» What is expected: Return every record below exactly as given.

╭──

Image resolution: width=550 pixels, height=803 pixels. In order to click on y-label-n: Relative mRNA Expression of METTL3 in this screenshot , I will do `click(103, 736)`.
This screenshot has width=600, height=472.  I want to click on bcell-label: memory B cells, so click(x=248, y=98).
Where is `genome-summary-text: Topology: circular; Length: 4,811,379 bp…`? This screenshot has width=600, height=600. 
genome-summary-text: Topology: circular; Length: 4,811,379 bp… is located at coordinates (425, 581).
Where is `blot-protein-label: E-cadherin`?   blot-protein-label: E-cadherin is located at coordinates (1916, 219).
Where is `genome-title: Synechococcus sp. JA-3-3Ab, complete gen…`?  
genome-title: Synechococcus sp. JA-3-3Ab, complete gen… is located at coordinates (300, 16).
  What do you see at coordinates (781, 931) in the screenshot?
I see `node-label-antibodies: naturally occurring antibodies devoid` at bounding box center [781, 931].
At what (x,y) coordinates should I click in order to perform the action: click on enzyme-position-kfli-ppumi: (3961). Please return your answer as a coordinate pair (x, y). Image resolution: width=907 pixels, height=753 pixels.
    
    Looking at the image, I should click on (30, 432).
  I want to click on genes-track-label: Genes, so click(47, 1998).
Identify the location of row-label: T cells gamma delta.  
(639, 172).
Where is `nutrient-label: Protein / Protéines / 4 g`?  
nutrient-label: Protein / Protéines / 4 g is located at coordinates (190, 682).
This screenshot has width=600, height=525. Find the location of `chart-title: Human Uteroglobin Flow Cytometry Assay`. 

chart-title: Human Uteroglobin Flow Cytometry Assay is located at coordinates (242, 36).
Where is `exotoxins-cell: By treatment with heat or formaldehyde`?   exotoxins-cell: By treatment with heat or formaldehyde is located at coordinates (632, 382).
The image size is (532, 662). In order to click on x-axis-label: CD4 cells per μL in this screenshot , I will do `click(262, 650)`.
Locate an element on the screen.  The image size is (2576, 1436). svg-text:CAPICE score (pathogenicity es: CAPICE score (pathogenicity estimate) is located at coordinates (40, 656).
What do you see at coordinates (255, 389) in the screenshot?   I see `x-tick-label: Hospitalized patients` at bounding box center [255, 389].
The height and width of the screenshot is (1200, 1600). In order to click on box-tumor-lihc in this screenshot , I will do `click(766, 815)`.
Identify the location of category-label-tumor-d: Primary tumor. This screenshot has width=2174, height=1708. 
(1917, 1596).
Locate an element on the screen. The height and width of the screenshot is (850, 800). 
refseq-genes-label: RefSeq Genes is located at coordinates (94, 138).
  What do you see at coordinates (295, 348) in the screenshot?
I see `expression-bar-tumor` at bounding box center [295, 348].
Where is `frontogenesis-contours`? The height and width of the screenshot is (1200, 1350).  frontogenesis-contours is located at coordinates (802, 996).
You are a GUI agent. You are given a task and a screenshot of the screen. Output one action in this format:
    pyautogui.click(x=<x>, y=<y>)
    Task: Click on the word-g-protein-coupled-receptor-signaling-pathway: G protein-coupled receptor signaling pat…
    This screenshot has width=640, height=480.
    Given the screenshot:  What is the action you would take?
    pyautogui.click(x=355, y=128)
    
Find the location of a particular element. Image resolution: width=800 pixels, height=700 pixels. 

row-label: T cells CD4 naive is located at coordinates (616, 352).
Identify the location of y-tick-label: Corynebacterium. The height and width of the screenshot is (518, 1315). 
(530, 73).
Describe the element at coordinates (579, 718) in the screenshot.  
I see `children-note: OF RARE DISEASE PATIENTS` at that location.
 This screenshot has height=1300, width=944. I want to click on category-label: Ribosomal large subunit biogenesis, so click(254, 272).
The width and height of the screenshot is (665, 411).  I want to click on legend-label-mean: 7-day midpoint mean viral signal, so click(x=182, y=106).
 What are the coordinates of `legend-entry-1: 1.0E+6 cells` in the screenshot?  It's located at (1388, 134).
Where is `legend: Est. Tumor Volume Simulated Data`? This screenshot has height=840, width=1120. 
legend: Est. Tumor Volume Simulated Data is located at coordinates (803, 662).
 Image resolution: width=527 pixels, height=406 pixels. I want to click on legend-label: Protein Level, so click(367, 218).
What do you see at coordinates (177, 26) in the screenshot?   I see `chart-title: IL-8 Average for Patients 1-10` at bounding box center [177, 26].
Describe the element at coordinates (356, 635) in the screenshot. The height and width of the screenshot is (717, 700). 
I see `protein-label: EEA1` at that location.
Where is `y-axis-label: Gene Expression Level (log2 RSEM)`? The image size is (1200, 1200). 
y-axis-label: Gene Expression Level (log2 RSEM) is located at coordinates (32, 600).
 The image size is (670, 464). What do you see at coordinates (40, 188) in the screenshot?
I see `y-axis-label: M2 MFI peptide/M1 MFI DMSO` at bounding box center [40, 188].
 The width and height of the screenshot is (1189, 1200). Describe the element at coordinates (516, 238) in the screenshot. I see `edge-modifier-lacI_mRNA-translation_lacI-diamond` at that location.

╰──

» Task output:
Image resolution: width=550 pixels, height=803 pixels. In order to click on y-label-n: Relative mRNA Expression of METTL3 in this screenshot , I will do `click(103, 736)`.
This screenshot has width=600, height=472.  I want to click on bcell-label: memory B cells, so click(x=248, y=98).
Where is `genome-summary-text: Topology: circular; Length: 4,811,379 bp…`? This screenshot has width=600, height=600. 
genome-summary-text: Topology: circular; Length: 4,811,379 bp… is located at coordinates (425, 581).
Where is `blot-protein-label: E-cadherin`?   blot-protein-label: E-cadherin is located at coordinates (1916, 219).
Where is `genome-title: Synechococcus sp. JA-3-3Ab, complete gen…`?  
genome-title: Synechococcus sp. JA-3-3Ab, complete gen… is located at coordinates (300, 16).
  What do you see at coordinates (781, 931) in the screenshot?
I see `node-label-antibodies: naturally occurring antibodies devoid` at bounding box center [781, 931].
At what (x,y) coordinates should I click in order to perform the action: click on enzyme-position-kfli-ppumi: (3961). Please return your answer as a coordinate pair (x, y). Image resolution: width=907 pixels, height=753 pixels.
    
    Looking at the image, I should click on (30, 432).
  I want to click on genes-track-label: Genes, so click(47, 1998).
Identify the location of row-label: T cells gamma delta.  
(639, 172).
Where is `nutrient-label: Protein / Protéines / 4 g`?  
nutrient-label: Protein / Protéines / 4 g is located at coordinates (190, 682).
This screenshot has width=600, height=525. Find the location of `chart-title: Human Uteroglobin Flow Cytometry Assay`. 

chart-title: Human Uteroglobin Flow Cytometry Assay is located at coordinates (242, 36).
Where is `exotoxins-cell: By treatment with heat or formaldehyde`?   exotoxins-cell: By treatment with heat or formaldehyde is located at coordinates (632, 382).
The image size is (532, 662). In order to click on x-axis-label: CD4 cells per μL in this screenshot , I will do `click(262, 650)`.
Locate an element on the screen.  The image size is (2576, 1436). svg-text:CAPICE score (pathogenicity es: CAPICE score (pathogenicity estimate) is located at coordinates (40, 656).
What do you see at coordinates (255, 389) in the screenshot?   I see `x-tick-label: Hospitalized patients` at bounding box center [255, 389].
The height and width of the screenshot is (1200, 1600). In order to click on box-tumor-lihc in this screenshot , I will do `click(766, 815)`.
Identify the location of category-label-tumor-d: Primary tumor. This screenshot has width=2174, height=1708. 
(1917, 1596).
Locate an element on the screen. The height and width of the screenshot is (850, 800). 
refseq-genes-label: RefSeq Genes is located at coordinates (94, 138).
  What do you see at coordinates (295, 348) in the screenshot?
I see `expression-bar-tumor` at bounding box center [295, 348].
Where is `frontogenesis-contours`? The height and width of the screenshot is (1200, 1350).  frontogenesis-contours is located at coordinates (802, 996).
You are a GUI agent. You are given a task and a screenshot of the screen. Output one action in this format:
    pyautogui.click(x=<x>, y=<y>)
    Task: Click on the word-g-protein-coupled-receptor-signaling-pathway: G protein-coupled receptor signaling pat…
    This screenshot has width=640, height=480.
    Given the screenshot:  What is the action you would take?
    pyautogui.click(x=355, y=128)
    
Find the location of a particular element. Image resolution: width=800 pixels, height=700 pixels. 

row-label: T cells CD4 naive is located at coordinates (616, 352).
Identify the location of y-tick-label: Corynebacterium. The height and width of the screenshot is (518, 1315). 
(530, 73).
Describe the element at coordinates (579, 718) in the screenshot.  
I see `children-note: OF RARE DISEASE PATIENTS` at that location.
 This screenshot has height=1300, width=944. I want to click on category-label: Ribosomal large subunit biogenesis, so click(254, 272).
The width and height of the screenshot is (665, 411).  I want to click on legend-label-mean: 7-day midpoint mean viral signal, so click(x=182, y=106).
 What are the coordinates of `legend-entry-1: 1.0E+6 cells` in the screenshot?  It's located at (1388, 134).
Where is `legend: Est. Tumor Volume Simulated Data`? This screenshot has height=840, width=1120. 
legend: Est. Tumor Volume Simulated Data is located at coordinates (803, 662).
 Image resolution: width=527 pixels, height=406 pixels. I want to click on legend-label: Protein Level, so click(367, 218).
What do you see at coordinates (177, 26) in the screenshot?   I see `chart-title: IL-8 Average for Patients 1-10` at bounding box center [177, 26].
Describe the element at coordinates (356, 635) in the screenshot. The height and width of the screenshot is (717, 700). 
I see `protein-label: EEA1` at that location.
Where is `y-axis-label: Gene Expression Level (log2 RSEM)`? The image size is (1200, 1200). 
y-axis-label: Gene Expression Level (log2 RSEM) is located at coordinates (32, 600).
 The image size is (670, 464). What do you see at coordinates (40, 188) in the screenshot?
I see `y-axis-label: M2 MFI peptide/M1 MFI DMSO` at bounding box center [40, 188].
 The width and height of the screenshot is (1189, 1200). Describe the element at coordinates (516, 238) in the screenshot. I see `edge-modifier-lacI_mRNA-translation_lacI-diamond` at that location.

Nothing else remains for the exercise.